On the Complexity of Computing a Fastest Temporal Path in Interval Temporal Graphs
Guillaume Aubian, Filippo Brunelli, Feodor F Dragan, Guillaume Ducoffe, Michel Habib, Allen Ibiapina, Laurent Viennot
TL;DR
This work investigates the computational complexity of fastest temporal path problems in interval temporal graphs, contrasting them with the point-temporal model. It establishes a conditional hardness gap via subcubic reductions from negative triangle and triangle detection, showing that under standard conjectures no near-linear-time algorithm can solve fastest temporal paths in the interval model (undirected, constant delays) for general inputs, while also giving a near-linear-time combinatorial algorithm for the special case of zero-delay undirected graphs by computing a complete st-profile.
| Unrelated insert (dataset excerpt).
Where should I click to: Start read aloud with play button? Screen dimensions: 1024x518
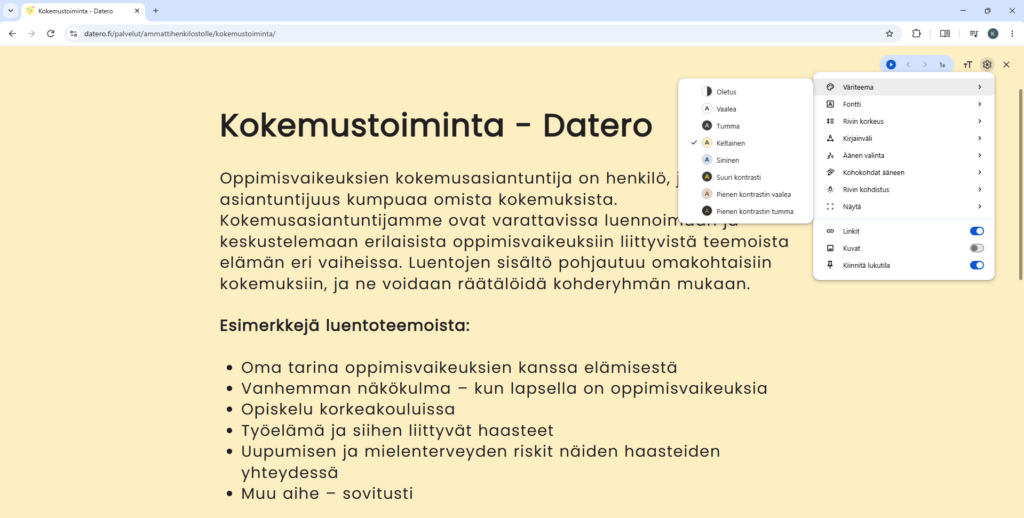pos(891,65)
The results illuminate a clear separation between point and interval models and between fastest and shortest path problems, and they identify a natural, broad class of instances where efficient solutions are achievable. Collectively, they advance our understanding of how temporal representation and delay structures impact the tractability of core graph problems with time as a resource.
Abstract
Temporal graphs arise when modeling interactions that evolve over time. They usually come in several flavors, depending on the number of parameters used to describe the temporal aspects of the interactions: time of appearance, duration, delay of transmission. In the point model, edges appear at specific points in time, while in the more general interval model, edges can be present over multiple time intervals. In both models, the delay for traversing an edge can change with each edge appearance. When time is discrete, the two models are equivalent in the sense that the presence of an edge during an interval is equivalent to a sequence of point-in-time occurrences of the edge. However, this transformation can drastically change the size of the input and has complexity issues. Indeed, we show a gap between the two models with respect to the complexity of the classical problem of computing a fastest temporal path from a source vertex to a target vertex, i.e. a path where edges can be traversed one after another in time and such that the total duration from source to target is minimized. It can be solved in near-linear time in the point model, while we show that the interval model requires quadratic time under classical assumptions of fine-grained complexity. With respect to linear time, our lower bound implies a factor of the number of vertices, while the best known algorithm has a factor of the number of underlying edges. Interestingly, we show that near-linear time is possible in the interval model when restricted to all delays being zero, i.e. traversing an edge is instantaneous.